===== DATA SUPPLIED

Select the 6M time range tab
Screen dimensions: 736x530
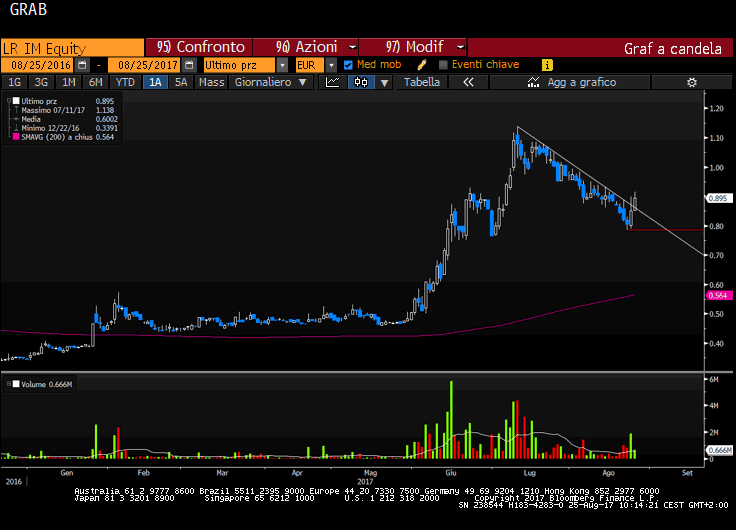[95, 82]
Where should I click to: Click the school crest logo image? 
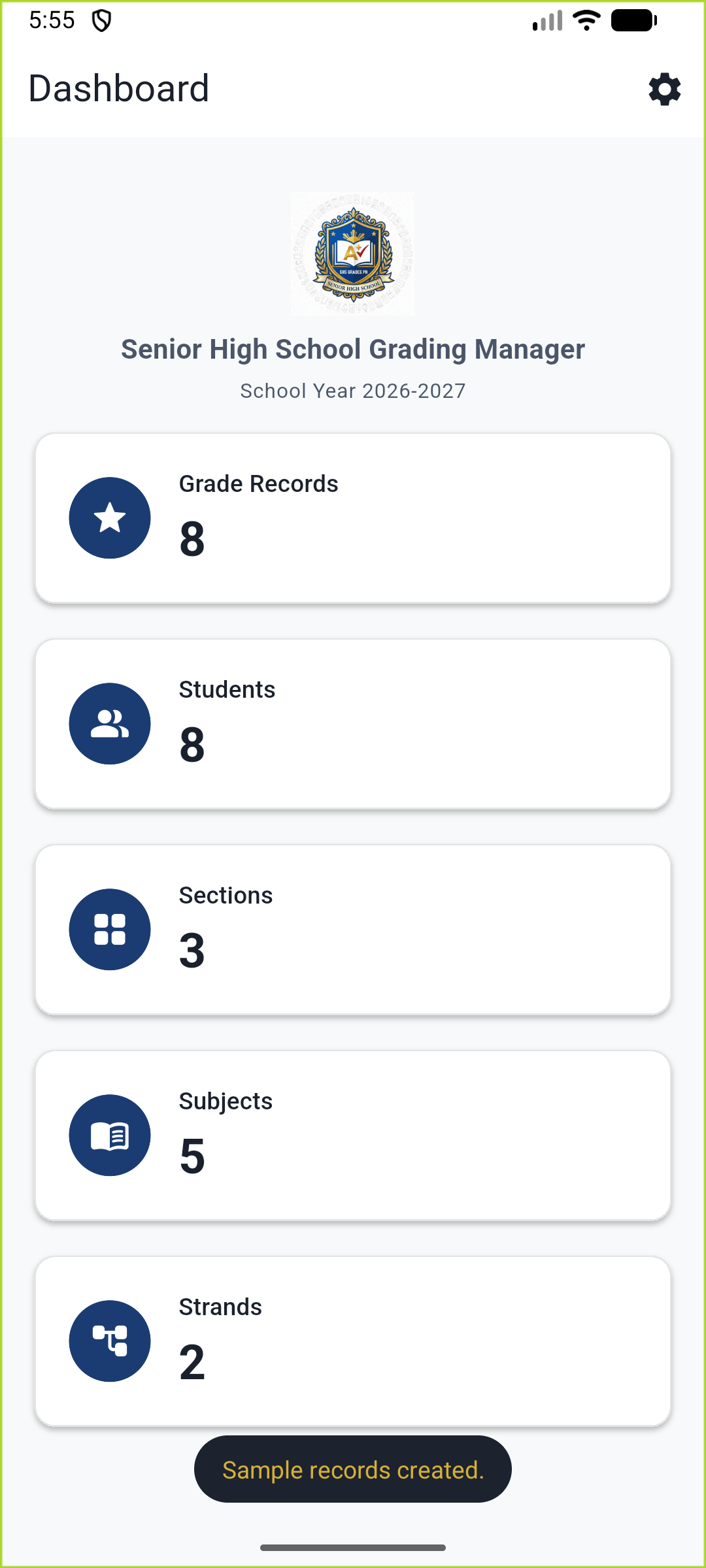point(353,253)
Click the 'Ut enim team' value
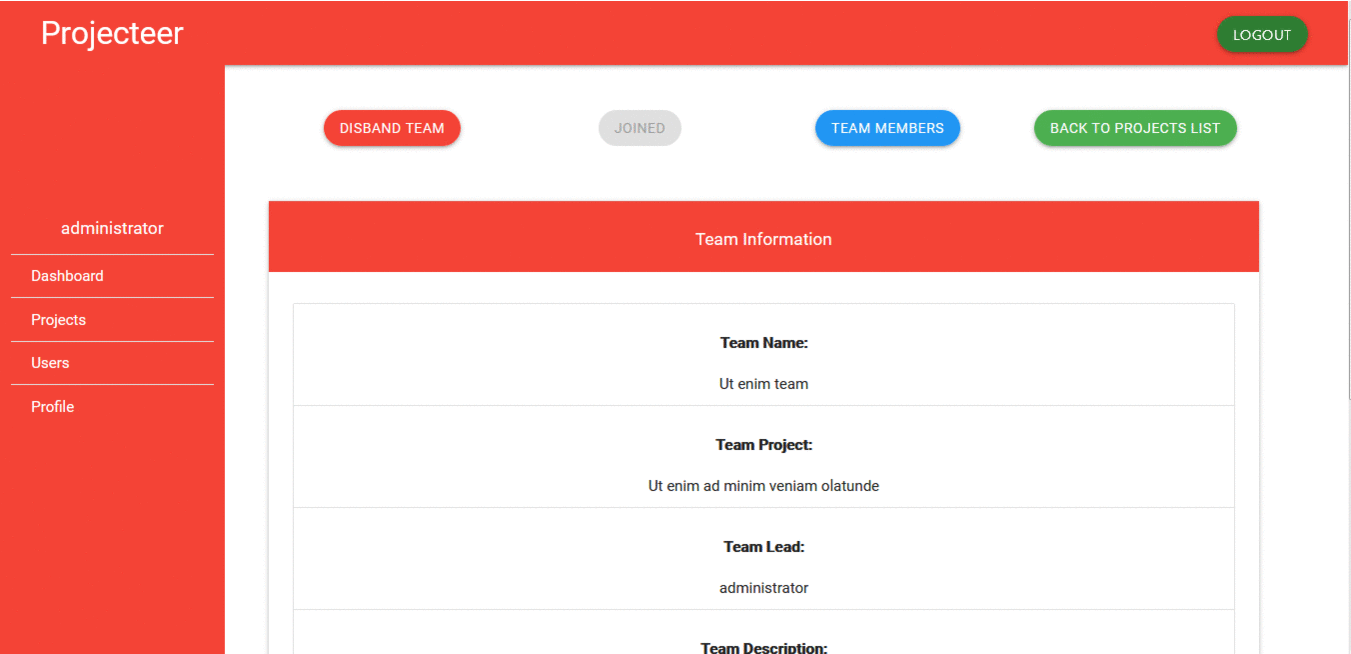Image resolution: width=1351 pixels, height=654 pixels. 764,384
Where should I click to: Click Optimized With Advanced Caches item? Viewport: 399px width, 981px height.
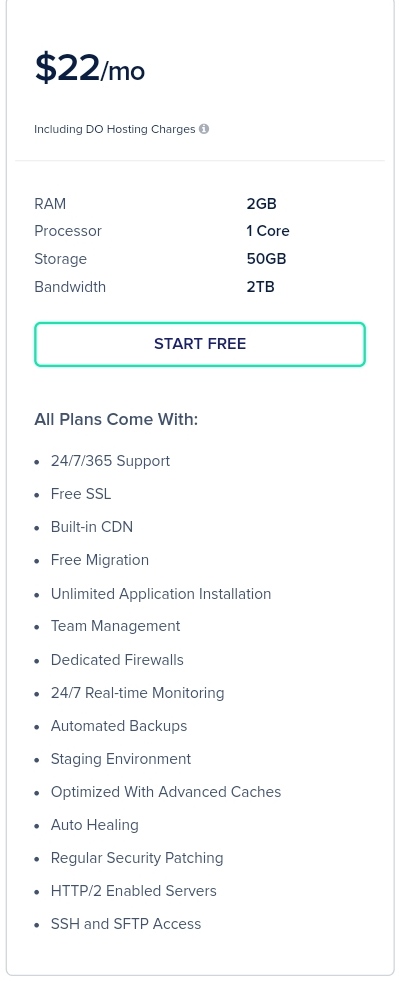click(166, 792)
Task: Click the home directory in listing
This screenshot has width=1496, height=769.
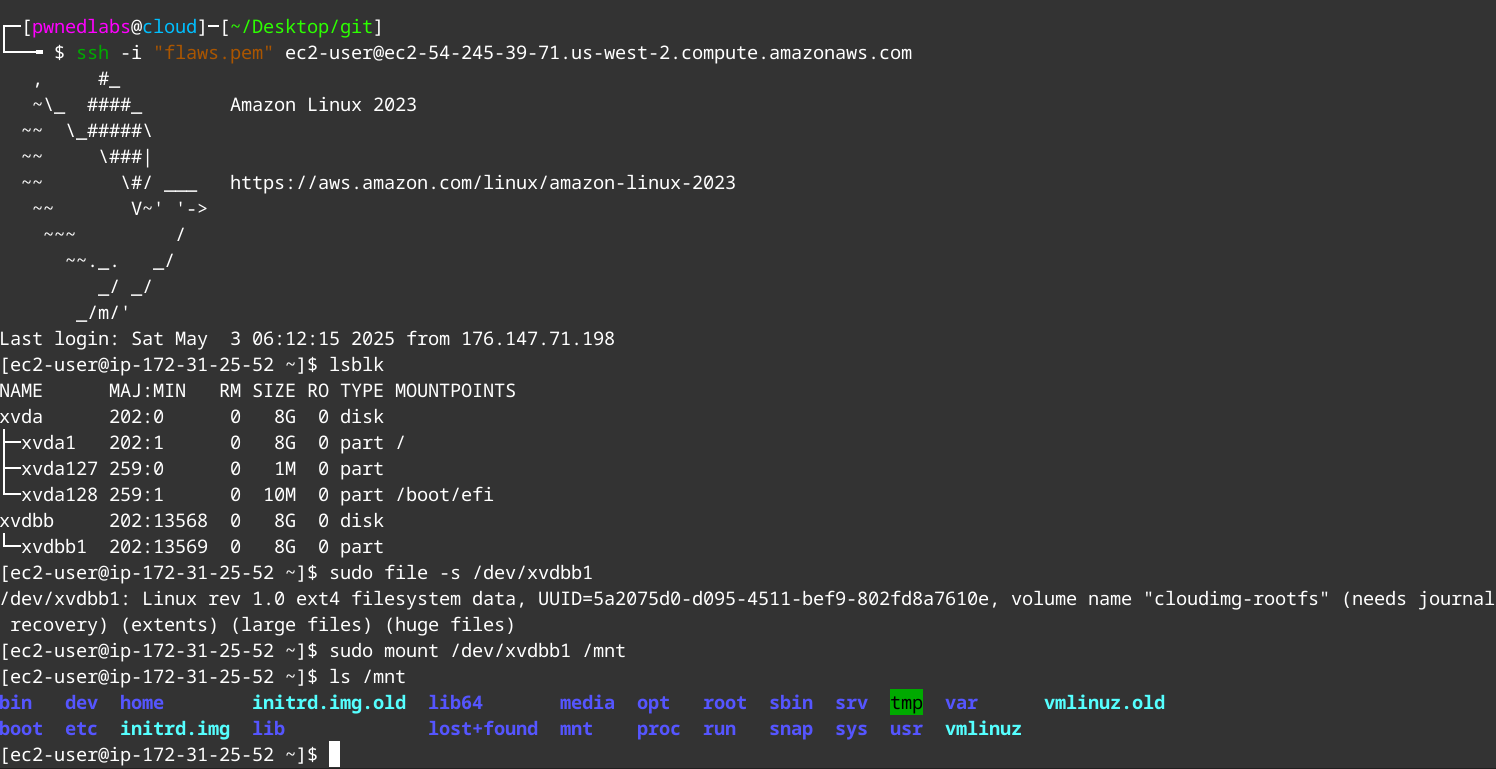Action: 141,703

==========

THE REQUEST:
Rewrite all of the material above, replacing "Where should I click to" with "What point should I tap to" and keeping everything else the same. Leave out the pictures.

COMPLETE OUTPUT:
Select the 6M time range tab
Screen dimensions: 736x530
[95, 82]
What point should I tap to: Click the school crest logo image? 
point(353,253)
Click the 'Ut enim team' value
Image resolution: width=1351 pixels, height=654 pixels. 764,384
What point should I tap to: Click Optimized With Advanced Caches item? Viewport: 399px width, 981px height.
click(166, 792)
Task: Click the home directory in listing
This screenshot has width=1496, height=769.
Action: 141,703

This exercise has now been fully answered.